Page and screen pointing data
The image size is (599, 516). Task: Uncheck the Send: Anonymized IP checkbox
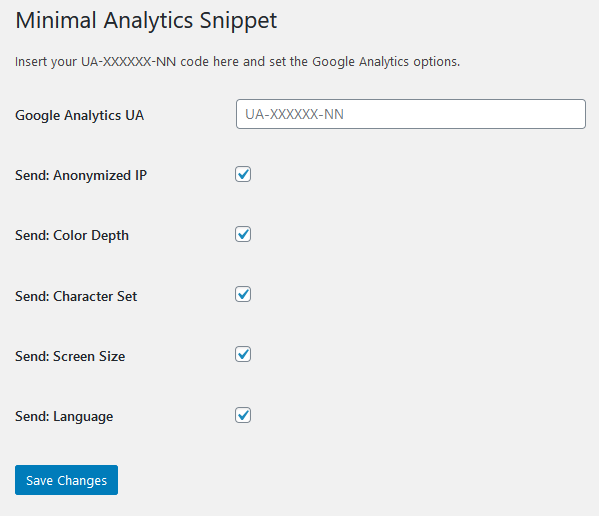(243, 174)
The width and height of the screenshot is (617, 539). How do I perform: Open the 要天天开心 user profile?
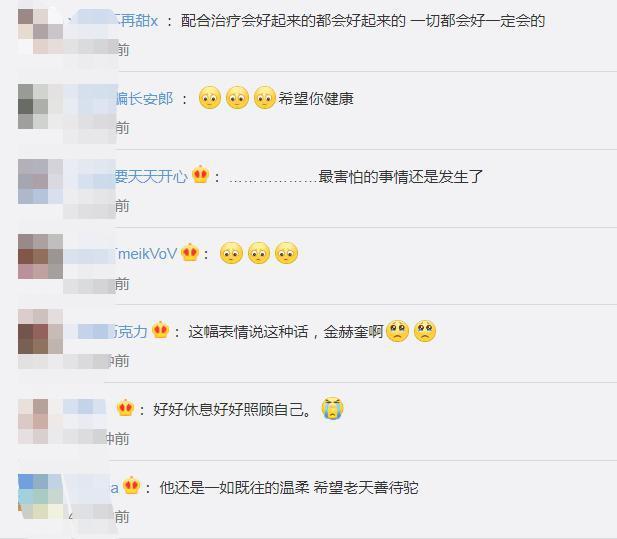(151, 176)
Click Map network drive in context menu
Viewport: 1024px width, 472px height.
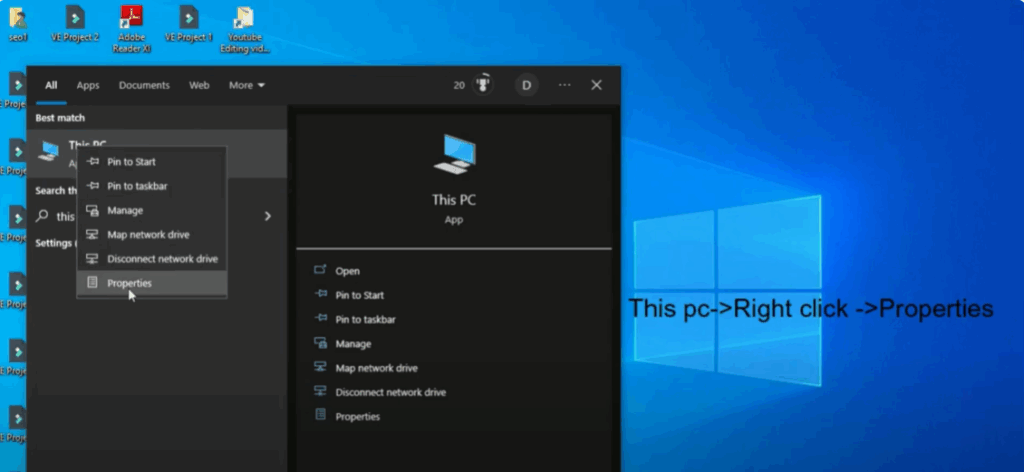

• Goal: Reproduce the data above line for line, without changing anything, and leave the pictures out of your copy.

• Solution:
The image size is (599, 516). Task: Uncheck the Send: Anonymized IP checkbox
(243, 174)
The width and height of the screenshot is (617, 539). How do I perform: Open the 要天天开心 user profile?
(151, 176)
Click Map network drive in context menu
Viewport: 1024px width, 472px height.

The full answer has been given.